Mas estas emoções de “caça ao pump” e “break-even” são facilmente exploradas por promotores. “Nietzschean Penguin” foi amplificada repetidamente ao longo de dois dias por A16Z, pela conta oficial da Solana, pela Casa Branca e por Elon Musk, evidenciando promoção coordenada.

A conta oficial da Casa Branca na X publicou três tweets sobre “pinguins” em dois dias
Analisando o passado, sempre que o mercado aquecia—$Trump, “Binance Life” e outros pumps rápidos com apoio relevante—seguia-se rapidamente uma forte correção. Este tipo de sentimento drena liquidez das principais moedas, perpetuando um ciclo vicioso.

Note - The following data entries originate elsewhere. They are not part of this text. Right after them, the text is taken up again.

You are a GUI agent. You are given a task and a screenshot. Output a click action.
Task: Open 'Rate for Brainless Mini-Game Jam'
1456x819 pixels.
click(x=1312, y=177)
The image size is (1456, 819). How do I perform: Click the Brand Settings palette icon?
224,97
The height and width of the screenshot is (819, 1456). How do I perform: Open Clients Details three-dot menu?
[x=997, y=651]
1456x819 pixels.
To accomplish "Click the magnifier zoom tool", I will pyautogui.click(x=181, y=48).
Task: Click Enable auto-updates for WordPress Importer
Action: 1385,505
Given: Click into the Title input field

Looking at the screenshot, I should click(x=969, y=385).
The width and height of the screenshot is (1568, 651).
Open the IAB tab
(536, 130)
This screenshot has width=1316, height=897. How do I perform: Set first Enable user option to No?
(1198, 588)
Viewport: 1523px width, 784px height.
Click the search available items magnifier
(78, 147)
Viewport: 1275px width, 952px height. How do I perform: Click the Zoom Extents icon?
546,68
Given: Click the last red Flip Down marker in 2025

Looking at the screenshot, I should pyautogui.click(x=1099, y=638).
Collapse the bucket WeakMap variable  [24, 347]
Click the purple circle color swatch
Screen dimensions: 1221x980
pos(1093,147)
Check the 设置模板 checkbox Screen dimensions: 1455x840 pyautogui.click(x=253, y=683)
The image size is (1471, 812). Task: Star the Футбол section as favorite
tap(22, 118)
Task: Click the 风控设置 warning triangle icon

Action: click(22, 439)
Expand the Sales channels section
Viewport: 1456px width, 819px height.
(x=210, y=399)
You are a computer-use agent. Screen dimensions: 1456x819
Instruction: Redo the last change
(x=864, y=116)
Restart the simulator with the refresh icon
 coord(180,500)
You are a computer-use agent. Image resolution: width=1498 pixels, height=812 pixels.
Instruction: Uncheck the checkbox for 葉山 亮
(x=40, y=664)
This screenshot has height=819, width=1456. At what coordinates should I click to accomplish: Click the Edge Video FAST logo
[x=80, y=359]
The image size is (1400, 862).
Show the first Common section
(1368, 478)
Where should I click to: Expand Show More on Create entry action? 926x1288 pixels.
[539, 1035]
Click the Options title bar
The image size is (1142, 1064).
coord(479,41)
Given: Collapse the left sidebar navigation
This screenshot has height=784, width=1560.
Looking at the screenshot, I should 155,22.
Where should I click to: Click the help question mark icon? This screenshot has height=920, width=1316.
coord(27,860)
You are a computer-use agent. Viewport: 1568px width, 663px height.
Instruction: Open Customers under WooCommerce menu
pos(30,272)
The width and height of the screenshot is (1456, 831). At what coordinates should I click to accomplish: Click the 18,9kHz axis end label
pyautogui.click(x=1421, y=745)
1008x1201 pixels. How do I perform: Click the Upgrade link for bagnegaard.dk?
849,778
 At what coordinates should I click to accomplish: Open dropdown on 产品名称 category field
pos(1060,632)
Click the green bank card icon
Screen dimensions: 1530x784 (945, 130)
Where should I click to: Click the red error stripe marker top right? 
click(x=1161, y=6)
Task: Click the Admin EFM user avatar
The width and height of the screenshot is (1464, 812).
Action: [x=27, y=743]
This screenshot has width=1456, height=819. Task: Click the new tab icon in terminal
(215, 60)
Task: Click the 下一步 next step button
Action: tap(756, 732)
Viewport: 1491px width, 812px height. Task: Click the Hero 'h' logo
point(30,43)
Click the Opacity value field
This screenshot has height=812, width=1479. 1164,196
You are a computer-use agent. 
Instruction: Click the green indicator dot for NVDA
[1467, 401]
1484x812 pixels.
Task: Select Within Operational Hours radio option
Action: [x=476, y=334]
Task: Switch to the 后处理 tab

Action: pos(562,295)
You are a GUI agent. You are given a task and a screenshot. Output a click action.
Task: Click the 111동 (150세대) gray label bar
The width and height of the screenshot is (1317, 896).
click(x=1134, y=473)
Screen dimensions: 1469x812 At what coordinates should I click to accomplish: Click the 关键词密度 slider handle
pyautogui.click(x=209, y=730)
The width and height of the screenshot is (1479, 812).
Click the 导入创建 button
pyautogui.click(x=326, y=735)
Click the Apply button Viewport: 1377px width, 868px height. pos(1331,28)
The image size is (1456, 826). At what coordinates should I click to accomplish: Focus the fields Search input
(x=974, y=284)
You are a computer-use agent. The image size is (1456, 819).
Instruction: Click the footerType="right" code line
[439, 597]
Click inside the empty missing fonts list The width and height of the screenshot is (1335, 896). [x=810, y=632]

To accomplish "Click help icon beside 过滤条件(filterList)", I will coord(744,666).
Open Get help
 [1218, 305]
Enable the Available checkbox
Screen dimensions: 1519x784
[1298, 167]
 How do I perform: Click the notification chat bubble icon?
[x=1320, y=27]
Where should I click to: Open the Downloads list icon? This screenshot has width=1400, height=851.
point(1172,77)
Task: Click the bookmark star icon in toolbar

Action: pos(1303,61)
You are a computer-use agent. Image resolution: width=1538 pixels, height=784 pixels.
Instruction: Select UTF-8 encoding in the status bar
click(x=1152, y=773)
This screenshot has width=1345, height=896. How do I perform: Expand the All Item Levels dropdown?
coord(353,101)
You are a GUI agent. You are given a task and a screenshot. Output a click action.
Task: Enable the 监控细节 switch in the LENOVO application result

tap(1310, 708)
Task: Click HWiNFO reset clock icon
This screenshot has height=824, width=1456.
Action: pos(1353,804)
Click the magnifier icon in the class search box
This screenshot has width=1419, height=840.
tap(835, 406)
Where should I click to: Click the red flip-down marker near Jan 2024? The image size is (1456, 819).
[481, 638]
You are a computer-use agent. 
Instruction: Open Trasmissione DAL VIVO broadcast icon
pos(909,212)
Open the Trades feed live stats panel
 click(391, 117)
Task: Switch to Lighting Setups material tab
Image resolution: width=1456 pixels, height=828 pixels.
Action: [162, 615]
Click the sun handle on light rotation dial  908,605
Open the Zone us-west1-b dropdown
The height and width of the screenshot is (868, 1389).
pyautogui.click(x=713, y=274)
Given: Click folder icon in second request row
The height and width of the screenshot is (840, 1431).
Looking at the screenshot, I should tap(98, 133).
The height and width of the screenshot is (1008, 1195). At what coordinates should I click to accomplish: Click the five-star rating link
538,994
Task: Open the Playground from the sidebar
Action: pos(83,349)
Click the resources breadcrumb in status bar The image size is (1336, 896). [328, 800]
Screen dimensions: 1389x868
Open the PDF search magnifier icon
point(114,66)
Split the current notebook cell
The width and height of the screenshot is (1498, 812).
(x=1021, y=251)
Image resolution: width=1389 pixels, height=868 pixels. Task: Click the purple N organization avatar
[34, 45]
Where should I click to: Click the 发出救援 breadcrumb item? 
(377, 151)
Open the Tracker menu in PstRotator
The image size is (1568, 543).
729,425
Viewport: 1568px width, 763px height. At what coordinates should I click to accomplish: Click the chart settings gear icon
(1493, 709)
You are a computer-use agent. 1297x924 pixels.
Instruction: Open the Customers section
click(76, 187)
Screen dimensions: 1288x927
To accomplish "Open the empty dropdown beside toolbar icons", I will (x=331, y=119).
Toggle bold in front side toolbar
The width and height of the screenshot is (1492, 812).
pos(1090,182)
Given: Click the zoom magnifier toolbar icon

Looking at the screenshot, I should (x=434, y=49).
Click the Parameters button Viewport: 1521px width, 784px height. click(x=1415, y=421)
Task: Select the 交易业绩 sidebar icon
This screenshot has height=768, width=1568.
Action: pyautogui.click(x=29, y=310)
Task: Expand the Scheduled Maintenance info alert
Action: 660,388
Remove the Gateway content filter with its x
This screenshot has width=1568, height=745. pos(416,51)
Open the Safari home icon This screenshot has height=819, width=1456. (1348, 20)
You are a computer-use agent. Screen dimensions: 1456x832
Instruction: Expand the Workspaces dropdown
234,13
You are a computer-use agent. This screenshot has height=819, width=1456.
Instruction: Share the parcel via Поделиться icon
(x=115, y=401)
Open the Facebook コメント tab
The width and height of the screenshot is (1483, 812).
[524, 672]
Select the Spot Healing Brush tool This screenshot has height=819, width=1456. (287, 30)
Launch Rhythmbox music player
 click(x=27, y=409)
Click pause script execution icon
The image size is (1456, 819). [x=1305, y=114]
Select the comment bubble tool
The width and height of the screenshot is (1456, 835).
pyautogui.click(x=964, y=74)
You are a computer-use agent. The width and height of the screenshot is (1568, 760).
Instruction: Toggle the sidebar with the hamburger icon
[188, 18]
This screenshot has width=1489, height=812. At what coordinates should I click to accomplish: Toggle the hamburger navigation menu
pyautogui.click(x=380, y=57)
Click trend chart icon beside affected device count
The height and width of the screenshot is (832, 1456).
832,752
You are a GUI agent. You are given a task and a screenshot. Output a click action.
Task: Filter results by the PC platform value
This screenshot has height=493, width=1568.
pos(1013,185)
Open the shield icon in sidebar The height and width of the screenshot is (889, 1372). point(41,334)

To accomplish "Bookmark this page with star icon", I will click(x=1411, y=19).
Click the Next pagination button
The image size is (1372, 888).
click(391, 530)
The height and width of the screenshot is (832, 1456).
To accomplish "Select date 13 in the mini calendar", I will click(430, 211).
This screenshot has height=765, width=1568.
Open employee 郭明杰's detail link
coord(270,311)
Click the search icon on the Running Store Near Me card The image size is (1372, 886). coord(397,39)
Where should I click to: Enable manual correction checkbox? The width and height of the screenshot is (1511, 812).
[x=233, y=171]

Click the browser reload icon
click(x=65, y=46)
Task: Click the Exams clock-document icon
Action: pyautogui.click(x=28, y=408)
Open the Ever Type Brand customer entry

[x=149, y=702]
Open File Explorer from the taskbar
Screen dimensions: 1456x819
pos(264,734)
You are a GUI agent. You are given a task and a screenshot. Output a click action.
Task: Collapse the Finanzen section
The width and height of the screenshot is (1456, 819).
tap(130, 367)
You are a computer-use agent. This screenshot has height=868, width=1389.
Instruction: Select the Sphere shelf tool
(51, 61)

Atualmente, a liquidez do mercado cripto está muito mais fraca do que em dezembro de 2024 e outubro de 2025. Mesmo com a amplificação da Casa Branca e das principais contas na X, o teto de “Nietzschean Penguin” permanece abaixo dos 200 milhões de dólares.
Apesar de o debate sobre o “ciclo de quatro anos” do Bitcoin se intensificar, desde que quebrou abaixo dos 110 000$ em 11 de outubro de 2025, o mercado parece ter entrado numa fase de bear market, com a liquidez a enfraquecer após três meses de consolidação.
Desta vez, o cenário é ainda mais complexo. A direção do mercado a curto prazo dependerá das movimentações políticas em Washington, dos sinais da Fed e dos resultados das tecnológicas.
A longo prazo, a economia global revela crescente ansiedade geopolítica e permanece presa num ciclo de dívida-liquidez-bolha.
Trump, por seu lado, continua a ser o “wild card” imprevisível.
A 17 de janeiro, a administração Trump ameaçou tarifas de 10% sobre importações de oito países europeus—Dinamarca, Noruega, Suécia, França, Alemanha, entre outros—para pressionar concessões sobre a Gronelândia. Embora Trump tenha recuado após reunir-se com o Secretário-Geral da NATO a 21 de janeiro, “the art of the deal” mantém-se incerta.
A 24 de janeiro, Trump ameaçou uma tarifa de 100% sobre todas as exportações canadianas para os EUA para bloquear um acordo comercial com a China.
Ninguém prevê qual será o próximo movimento “radical” para garantir a reeleição nas intercalares.
Para os investidores, esta não parece ser a altura para perseguir rallies noutros ativos. Neste “cerco de janeiro”, paciência e prudência—aguardar que a névoa macro se dissipe—pode ser a única estratégia sensata.